• **Work to complete**:
Only one stretch of the data below should be repeated: the lines from the line containing "This screenshot has width=818, height=545." through the line containing "Task: Click the green", inclusive, exactly as they are.
START Material shown
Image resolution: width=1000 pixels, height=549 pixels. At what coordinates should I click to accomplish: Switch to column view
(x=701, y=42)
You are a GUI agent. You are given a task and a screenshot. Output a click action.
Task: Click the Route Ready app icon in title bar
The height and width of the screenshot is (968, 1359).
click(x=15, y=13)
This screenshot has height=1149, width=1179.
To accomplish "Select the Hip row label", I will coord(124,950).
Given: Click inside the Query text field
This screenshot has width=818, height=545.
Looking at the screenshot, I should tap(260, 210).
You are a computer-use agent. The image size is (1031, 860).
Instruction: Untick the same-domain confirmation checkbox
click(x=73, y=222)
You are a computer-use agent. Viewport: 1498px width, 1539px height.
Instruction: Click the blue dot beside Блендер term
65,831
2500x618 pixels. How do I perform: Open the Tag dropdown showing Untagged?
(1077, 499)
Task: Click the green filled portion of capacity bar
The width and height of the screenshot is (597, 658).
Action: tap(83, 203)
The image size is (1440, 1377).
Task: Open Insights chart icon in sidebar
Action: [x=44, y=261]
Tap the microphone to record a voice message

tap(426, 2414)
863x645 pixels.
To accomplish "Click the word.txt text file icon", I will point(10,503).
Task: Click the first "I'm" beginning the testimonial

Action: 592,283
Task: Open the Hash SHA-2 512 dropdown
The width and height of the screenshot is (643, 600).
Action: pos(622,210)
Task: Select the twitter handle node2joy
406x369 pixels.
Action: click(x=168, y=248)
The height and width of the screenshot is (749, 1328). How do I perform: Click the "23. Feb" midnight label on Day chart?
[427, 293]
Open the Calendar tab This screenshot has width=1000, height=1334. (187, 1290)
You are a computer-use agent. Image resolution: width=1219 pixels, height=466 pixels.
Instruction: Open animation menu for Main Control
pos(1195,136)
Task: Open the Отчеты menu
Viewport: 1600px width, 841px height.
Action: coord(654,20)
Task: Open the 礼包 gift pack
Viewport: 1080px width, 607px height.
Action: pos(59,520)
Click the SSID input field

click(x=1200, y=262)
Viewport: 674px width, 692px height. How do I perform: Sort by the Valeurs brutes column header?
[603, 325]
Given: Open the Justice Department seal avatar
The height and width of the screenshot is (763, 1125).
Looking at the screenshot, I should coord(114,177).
END Material shown
• **Problem solution**:
This screenshot has width=818, height=545.
Looking at the screenshot, I should tap(260, 210).
You are a computer-use agent. The image size is (1031, 860).
Instruction: Untick the same-domain confirmation checkbox
click(x=73, y=222)
You are a computer-use agent. Viewport: 1498px width, 1539px height.
Instruction: Click the blue dot beside Блендер term
65,831
2500x618 pixels. How do I perform: Open the Tag dropdown showing Untagged?
(1077, 499)
Task: Click the green filled portion of capacity bar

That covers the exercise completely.